Today Gretchen was going online to order some Dr. Suess books for our nephew Michael. She noticed some books that I had been interested in and that Barnes and Nobles had sent us a 25% off coupon. So she ordered the books for Michael and me.
She ordered for me:
Elie Weisel's Trilogy Night, Dawn, and Day
Wiesel’s trilogy offers meditations on mankind’s attraction to violence and on the temptation of self-destruction.

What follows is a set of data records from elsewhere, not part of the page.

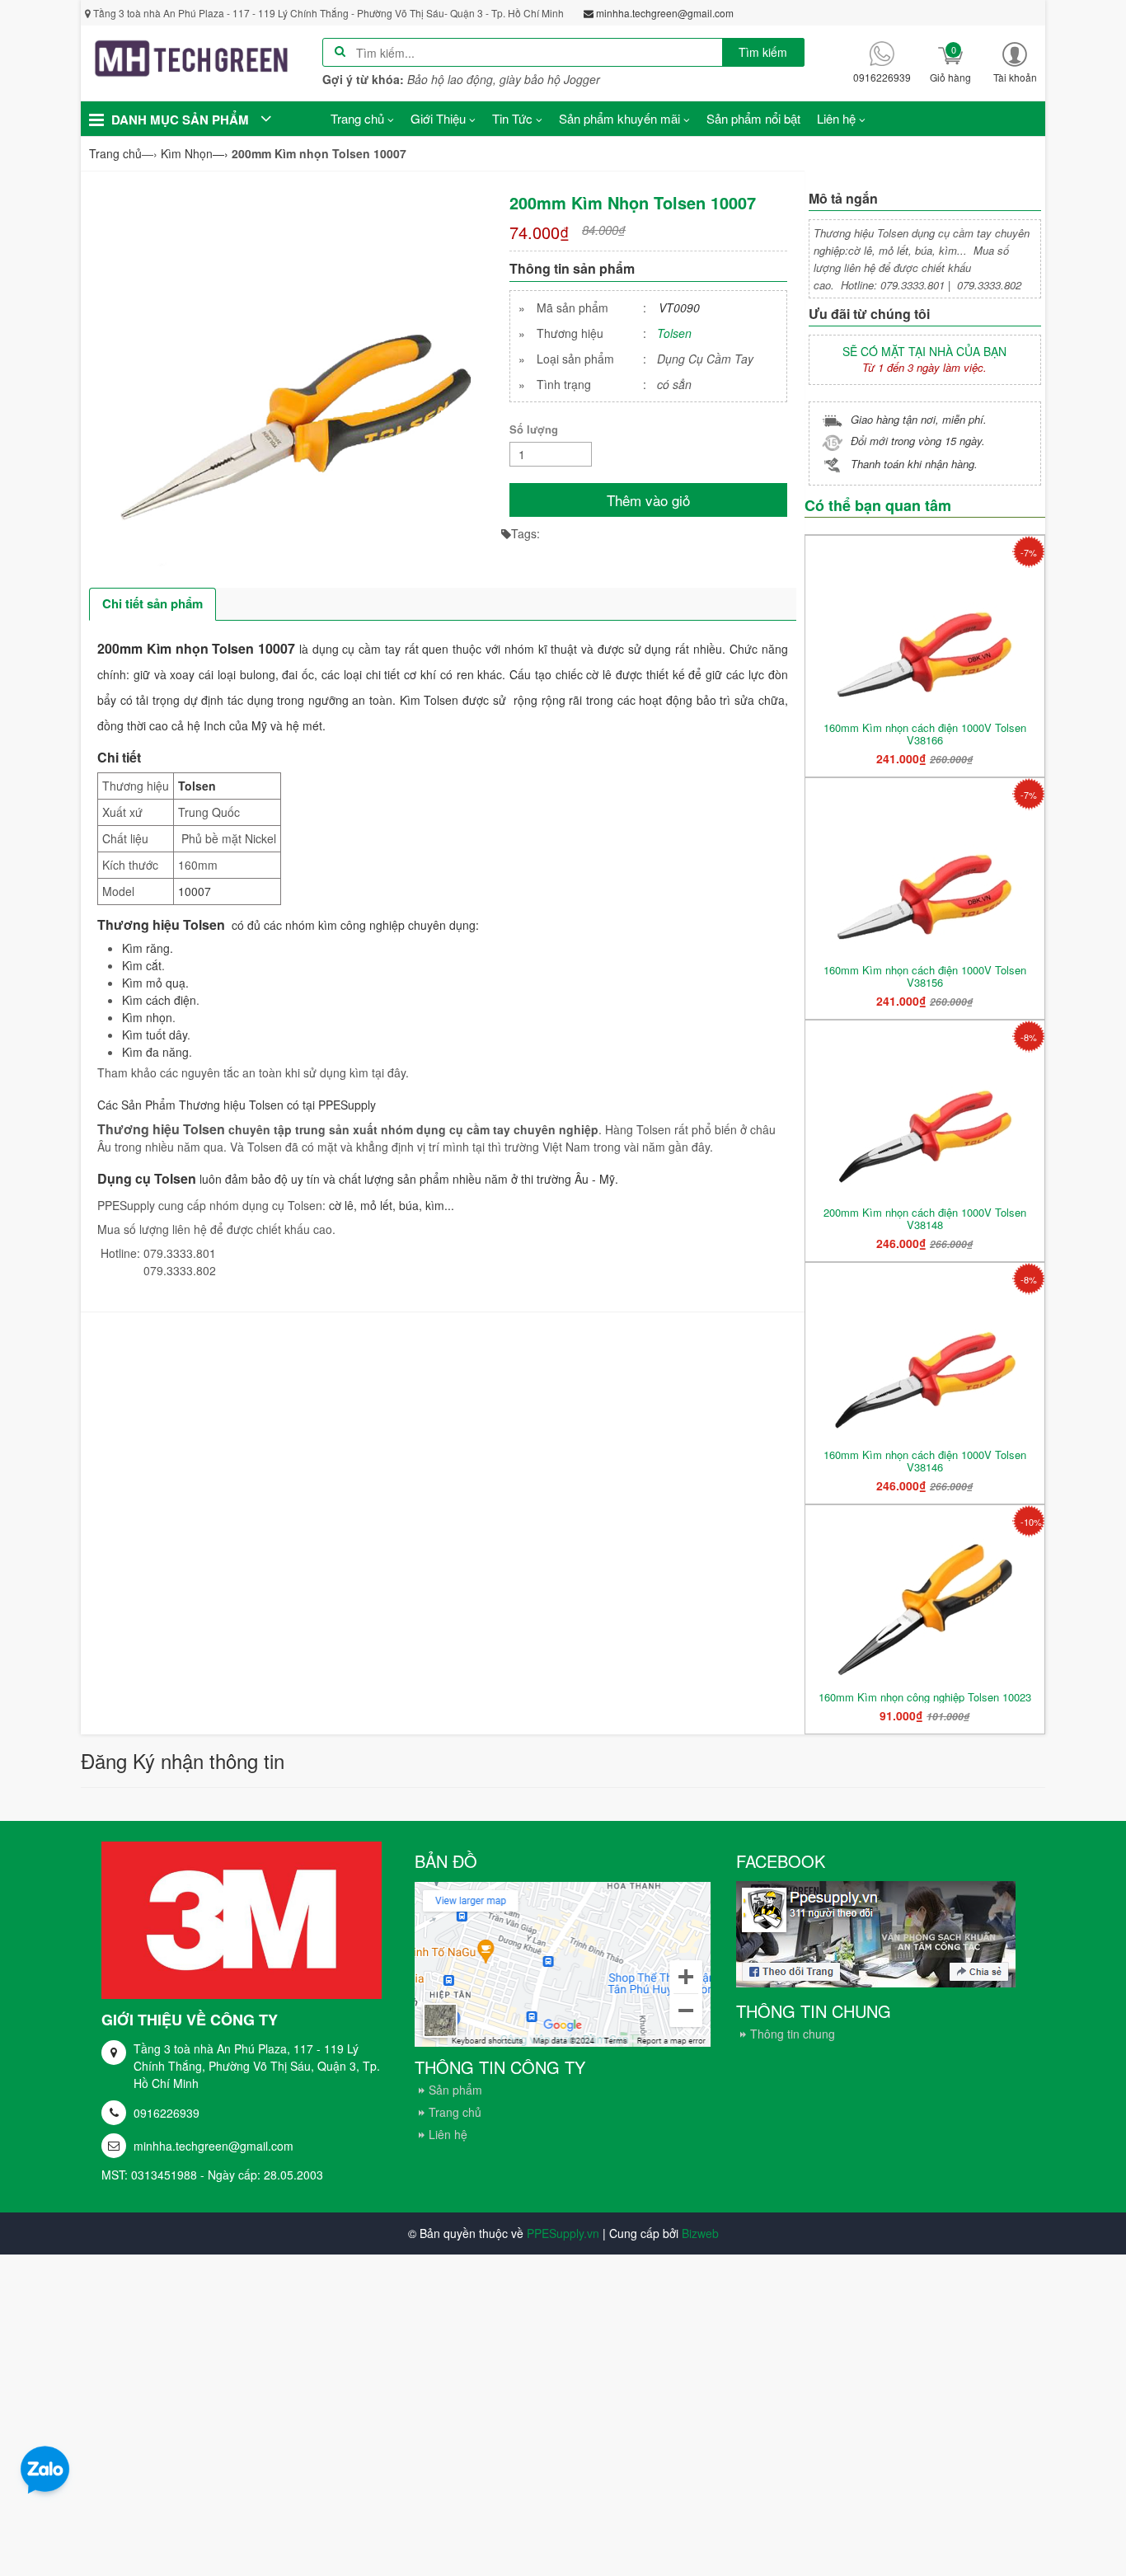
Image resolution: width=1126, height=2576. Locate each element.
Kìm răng (146, 948)
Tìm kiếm (763, 52)
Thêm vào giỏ (648, 500)
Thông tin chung (792, 2033)
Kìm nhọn (147, 1017)
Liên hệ (448, 2134)
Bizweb (700, 2233)
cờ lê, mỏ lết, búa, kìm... (393, 1205)
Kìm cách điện (159, 1000)
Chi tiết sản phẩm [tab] (152, 603)
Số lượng (533, 429)
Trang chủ (455, 2112)
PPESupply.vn (563, 2233)
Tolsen (674, 333)
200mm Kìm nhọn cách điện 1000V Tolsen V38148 (924, 1218)
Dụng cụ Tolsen (146, 1178)
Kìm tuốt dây (154, 1034)
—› (194, 153)
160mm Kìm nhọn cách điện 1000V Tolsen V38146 (924, 1460)
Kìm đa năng (155, 1052)
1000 (191, 891)
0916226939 (166, 2112)
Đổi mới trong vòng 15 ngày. (918, 440)
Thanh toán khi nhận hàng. (914, 464)
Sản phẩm (455, 2089)
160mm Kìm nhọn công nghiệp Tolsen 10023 (925, 1697)
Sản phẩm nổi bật (753, 118)
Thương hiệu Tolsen (161, 924)
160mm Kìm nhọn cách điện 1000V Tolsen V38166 (924, 733)
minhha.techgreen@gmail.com (213, 2145)
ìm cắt (145, 965)
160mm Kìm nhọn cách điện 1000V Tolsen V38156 (924, 976)
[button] (1014, 62)
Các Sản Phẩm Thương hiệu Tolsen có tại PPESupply (236, 1104)
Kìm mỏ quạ (153, 982)
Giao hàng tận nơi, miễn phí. (919, 419)
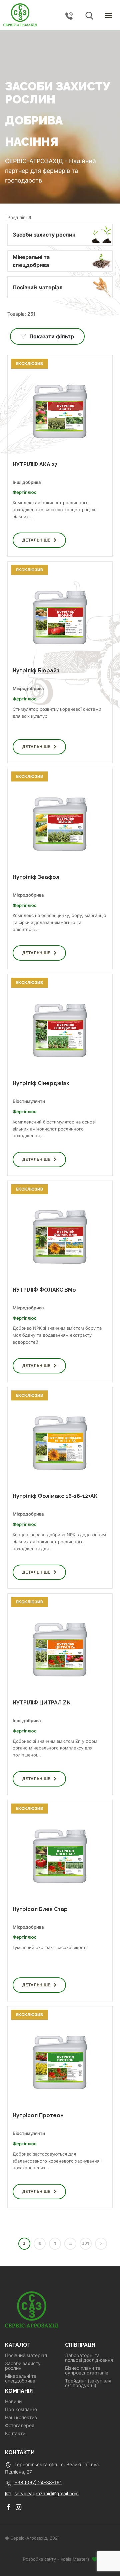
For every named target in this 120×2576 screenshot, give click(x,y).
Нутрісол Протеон (38, 2115)
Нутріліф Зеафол (36, 877)
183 (85, 2243)
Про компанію (21, 2409)
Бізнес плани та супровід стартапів (86, 2370)
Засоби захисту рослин (23, 2365)
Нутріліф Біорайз (36, 670)
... (70, 2243)
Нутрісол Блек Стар (40, 1909)
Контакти (15, 2433)
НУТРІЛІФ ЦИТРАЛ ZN (42, 1702)
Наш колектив (21, 2417)
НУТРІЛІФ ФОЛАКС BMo (44, 1290)
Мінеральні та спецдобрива (20, 2378)
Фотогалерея (19, 2425)
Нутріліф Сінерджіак (41, 1083)
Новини (13, 2401)
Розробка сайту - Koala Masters (57, 2559)
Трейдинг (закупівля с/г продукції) (88, 2383)
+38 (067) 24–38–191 (38, 2482)
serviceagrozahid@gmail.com (46, 2493)
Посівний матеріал (26, 2355)
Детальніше (36, 540)
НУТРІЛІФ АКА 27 (35, 464)
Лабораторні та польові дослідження (89, 2357)
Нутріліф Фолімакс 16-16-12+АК (55, 1496)
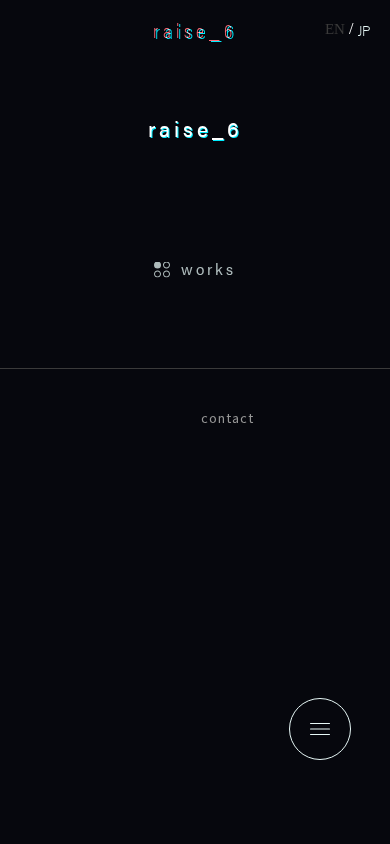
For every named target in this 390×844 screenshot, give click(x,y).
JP (364, 29)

Night is one of the masterpieces of Holocaust literature. First published in 1960, it is the autobiographical account of an adolescent boy and his father in Auschwitz. Elie Wiesel writes of their battle for survival, and of his battle with God for a way to understand the wanton cruelty he witnesses each day. In the short novel Dawn (1961), a young man who has survived the Second World War and settled in Palestine is apprenticed to a Jewish underground movement, where the former victim is commanded to execute a British officer who has been taken hostage. In Day (previously titled The Accident, 1962), Wiesel questions the limits of the spirit and the self: Can Holocaust survivors forge a new life without the memories of the old?
The Sayings Of The Desert Fathers,
translated by Benedicta Ward
This book is a classic of Christian mysticism-the collected words of the 4th century ascetic monks who fled to the desert to discover closeness with God.